Midi toestellen die over deze mogelijkheid beschikken, zijn evenwel steeds ook in staat, hun gegevens via hun MIDI-OUT poort, naar een komputer te 'dumpen'. Daartoe moet aan het betreffende MIDI-toestel, middels een speciale system exclusive byte (&HF0) sekwens die vanuit de komputer dient te worden gegeven, het bevel tot dumpen worden gegeven. De komputer moet dan uiteraard zelf instaan voor het openen van een dump-file (een disk-bestand waarin alle ontvangen data kunnen worden weggeschreven) evenals voor het orienteren van de inkomende gegevens naar dit bestand.
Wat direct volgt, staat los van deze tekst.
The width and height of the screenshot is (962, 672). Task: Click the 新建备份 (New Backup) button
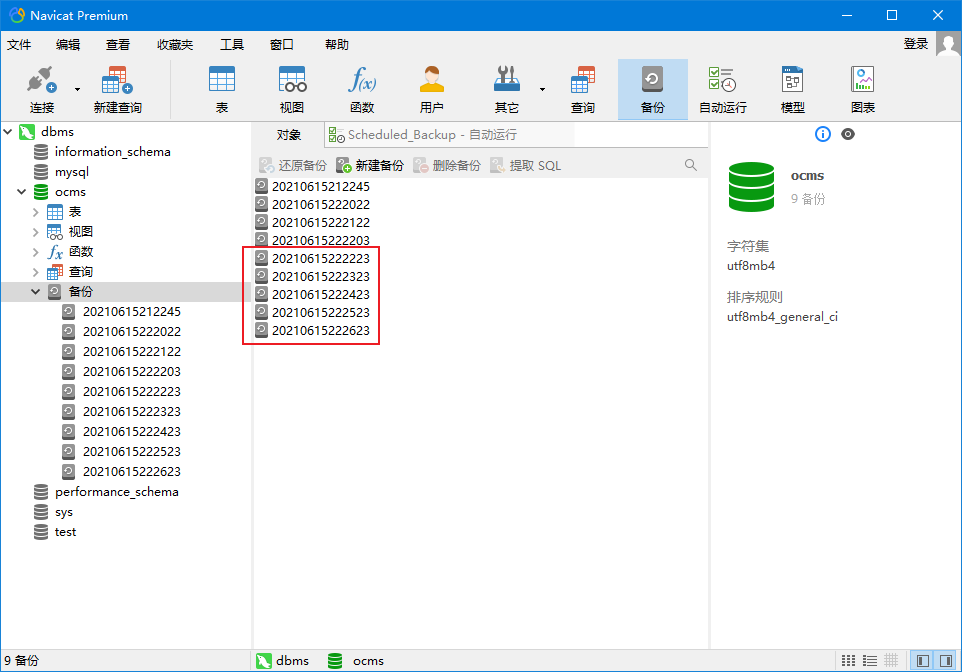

Een oud maar klein programmavoorbeeld , geschreven in GFA-Basic, voor de TX81Z van Yamaha moge hier een en ander verduidelijken :

DEFLIST 0

DEFBYT "b"

'OPEN de midi-poort als een lees-bestand

OPEN "I",#2,"MID:"

'OPEN een DUMP-FILE op disk

ODF:

CLS

INPUT "Onder welke naam wil je de file hebben?",N$

IF LEN(N$)<1 OR LEN(N$)>8 THEN

PRINT "Deze naam is te lang !"

GOTO ODF:

ENDIF

N$ = N$ + ".DMP"

IF EXIST N$ THEN

PRINT "Deze file bestaat al ... "

GOTO ODF:

ENDIF

OPEN "O",#1,N$

'INITIALIZE MIDI-DUMP REQUEST - voor TX81 dumpverzoek

INI_MIDUMP:

OUT 3,&HF0

OUT 3,&H43

OUT 3,&H20

OUT 3,&H03

OUT 3,&HF7

dit is volgens het handboek de byte sekwens waarmee de TX81 wordt verzocht alle patches (voice parameters) voor de voice op kanaal 0 , te dumpen.
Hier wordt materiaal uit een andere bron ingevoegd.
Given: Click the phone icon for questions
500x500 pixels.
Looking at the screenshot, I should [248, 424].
'READ BYTES AND WRITE TO FILE - lees de data in & save

LEES:

BYTE|=INP(#2)

IF BYTE|=&HF0 THEN : ' wacht op een sys-ex byte

OUT(#1,BYTE|)

GOTO BULKSTART:

ELSE

GOTO LEES:

ENDIF

BULKSTART:

WHILE (NOT EOF(#2)) OR (NOT BYTE|=&HF7)

BYTE|=INP(#2)

OUT(#1,BYTE|)

WEND

CLOSE #1

CLOSE #2

terugsturen van deze file naar de TX81Z-synthesiser kan dan met :

OPEN "I", #1,N$

OPEN "O", #2,"MID:"

WHILE NOT EOF#1

BYTE|=INP(#1)

OUT(#2,BYTE|)

WEND

CLOSE#1

CLOSE#2

De stringvariabele N$ dient uiteraard wel gedefinieerd te zijn op voorhand, en een geldige filenaam te bevatten.
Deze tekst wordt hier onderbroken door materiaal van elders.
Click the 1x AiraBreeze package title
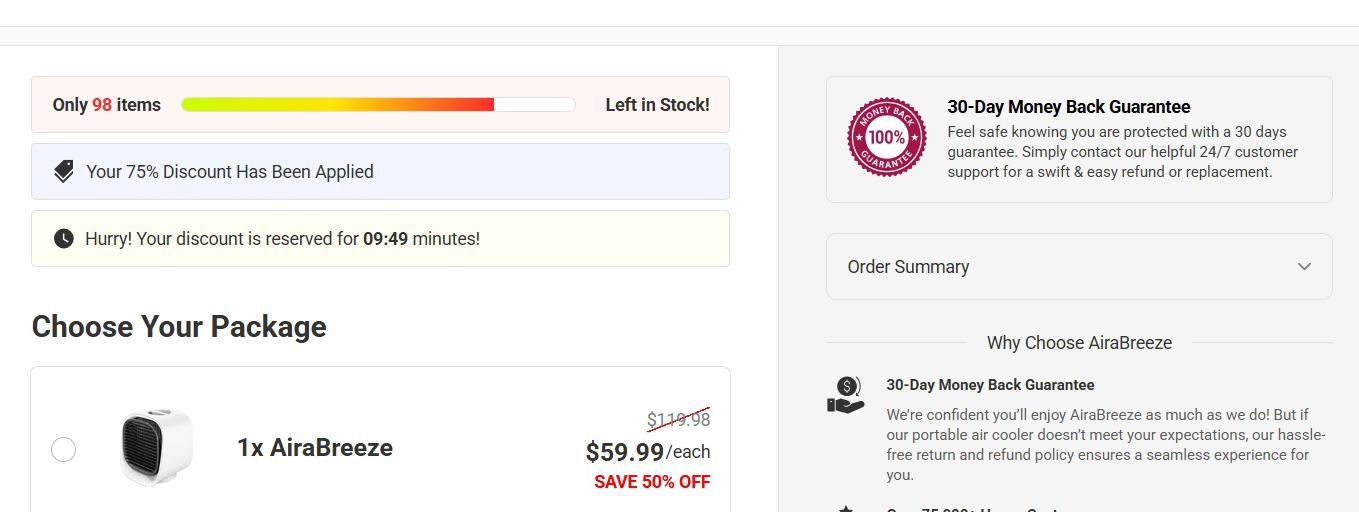 pyautogui.click(x=315, y=447)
Merk op dat we hier de midi-poort eveneens als een sekwentiele file hebben behandeld. Dit is toegelaten voor alle zgn. 'devices'. Merk verder op dat we aan het begin van het programma ervoor zorgden dat de variabele BYTE nooit iets anders dan een byte kan zijn.

Hoewel bovenstaande routines op zich reeds een zeker praktisch nut kunnen hebben voor opslag van allerlei instellingen, is het toch pas wanneer de we komputer inzetten om in deze opgeslagen data wijzigingen aan te brengen, dat deze hele procedure goed tot haar recht kan komen.

Voorbeelden van het gebruik van (binaire) random-access files voor de opslag van op algoritmische wijze tot stand gekomen muziekbestanden zijn terug te vinden in bijna alle verder behandelde programmas door mij geschreven. Deze muziekbestanden worden immers opgevat als binaire files en vormen een kwazi letterlijke neerslag (opslag) van de 2-dimensionele arrays waarmee de muziekstukken eerst in het geheugen van de komputer worden opgeslagen.